(Stored records)
■ ■ ■

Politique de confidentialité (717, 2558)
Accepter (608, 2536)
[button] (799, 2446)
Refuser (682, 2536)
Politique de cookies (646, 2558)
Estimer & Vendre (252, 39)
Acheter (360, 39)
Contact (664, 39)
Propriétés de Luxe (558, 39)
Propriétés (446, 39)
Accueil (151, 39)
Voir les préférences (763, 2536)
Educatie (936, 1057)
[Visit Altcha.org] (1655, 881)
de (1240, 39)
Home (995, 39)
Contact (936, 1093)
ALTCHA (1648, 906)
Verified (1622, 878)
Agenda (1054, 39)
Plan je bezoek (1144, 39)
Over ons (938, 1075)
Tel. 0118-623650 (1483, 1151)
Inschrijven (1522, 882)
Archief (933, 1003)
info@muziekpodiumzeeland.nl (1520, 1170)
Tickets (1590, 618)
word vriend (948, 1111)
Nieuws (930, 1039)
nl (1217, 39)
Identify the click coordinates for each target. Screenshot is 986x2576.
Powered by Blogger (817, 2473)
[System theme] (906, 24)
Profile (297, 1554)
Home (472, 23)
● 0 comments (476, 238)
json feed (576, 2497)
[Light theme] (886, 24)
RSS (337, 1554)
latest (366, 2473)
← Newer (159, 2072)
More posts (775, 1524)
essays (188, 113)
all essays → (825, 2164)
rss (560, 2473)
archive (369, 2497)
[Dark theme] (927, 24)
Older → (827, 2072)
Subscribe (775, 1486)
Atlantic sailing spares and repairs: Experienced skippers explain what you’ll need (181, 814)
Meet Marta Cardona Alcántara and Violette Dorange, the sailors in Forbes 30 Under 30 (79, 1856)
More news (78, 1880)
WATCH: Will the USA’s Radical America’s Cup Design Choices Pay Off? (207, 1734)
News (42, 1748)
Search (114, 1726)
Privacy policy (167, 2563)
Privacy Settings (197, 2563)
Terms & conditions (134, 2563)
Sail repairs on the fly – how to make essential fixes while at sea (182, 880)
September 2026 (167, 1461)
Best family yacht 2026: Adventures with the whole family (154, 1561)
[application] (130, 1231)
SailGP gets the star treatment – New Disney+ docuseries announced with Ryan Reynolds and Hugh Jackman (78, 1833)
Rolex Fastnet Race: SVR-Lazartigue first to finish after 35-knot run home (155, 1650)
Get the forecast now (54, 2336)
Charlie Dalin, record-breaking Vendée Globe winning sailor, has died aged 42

■ ■ ■

Problem: Each line shown above needs to be transcribed exactly.

Task solution:
Politique de confidentialité (717, 2558)
Accepter (608, 2536)
[button] (799, 2446)
Refuser (682, 2536)
Politique de cookies (646, 2558)
Estimer & Vendre (252, 39)
Acheter (360, 39)
Contact (664, 39)
Propriétés de Luxe (558, 39)
Propriétés (446, 39)
Accueil (151, 39)
Voir les préférences (763, 2536)
Educatie (936, 1057)
[Visit Altcha.org] (1655, 881)
de (1240, 39)
Home (995, 39)
Contact (936, 1093)
ALTCHA (1648, 906)
Verified (1622, 878)
Agenda (1054, 39)
Plan je bezoek (1144, 39)
Over ons (938, 1075)
Tel. 0118-623650 (1483, 1151)
Inschrijven (1522, 882)
Archief (933, 1003)
info@muziekpodiumzeeland.nl (1520, 1170)
Tickets (1590, 618)
word vriend (948, 1111)
Nieuws (930, 1039)
nl (1217, 39)
Identify the click coordinates for each target. Screenshot is 986x2576.
Powered by Blogger (817, 2473)
[System theme] (906, 24)
Profile (297, 1554)
Home (472, 23)
● 0 comments (476, 238)
json feed (576, 2497)
[Light theme] (886, 24)
RSS (337, 1554)
latest (366, 2473)
← Newer (159, 2072)
More posts (775, 1524)
essays (188, 113)
all essays → (825, 2164)
rss (560, 2473)
archive (369, 2497)
[Dark theme] (927, 24)
Older → (827, 2072)
Subscribe (775, 1486)
Atlantic sailing spares and repairs: Experienced skippers explain what you’ll need (181, 814)
Meet Marta Cardona Alcántara and Violette Dorange, the sailors in Forbes 30 Under 30 (79, 1856)
More news (78, 1880)
WATCH: Will the USA’s Radical America’s Cup Design Choices Pay Off? (207, 1734)
News (42, 1748)
Search (114, 1726)
Privacy policy (167, 2563)
Privacy Settings (197, 2563)
Terms & conditions (134, 2563)
Sail repairs on the fly – how to make essential fixes while at sea (182, 880)
September 2026 (167, 1461)
Best family yacht 2026: Adventures with the whole family (154, 1561)
[application] (130, 1231)
SailGP gets the star treatment – New Disney+ docuseries announced with Ryan Reynolds and Hugh Jackman (78, 1833)
Rolex Fastnet Race: SVR-Lazartigue first to finish after 35-knot run home (155, 1650)
Get the forecast now (54, 2336)
Charlie Dalin, record-breaking Vendée Globe winning sailor, has died aged 42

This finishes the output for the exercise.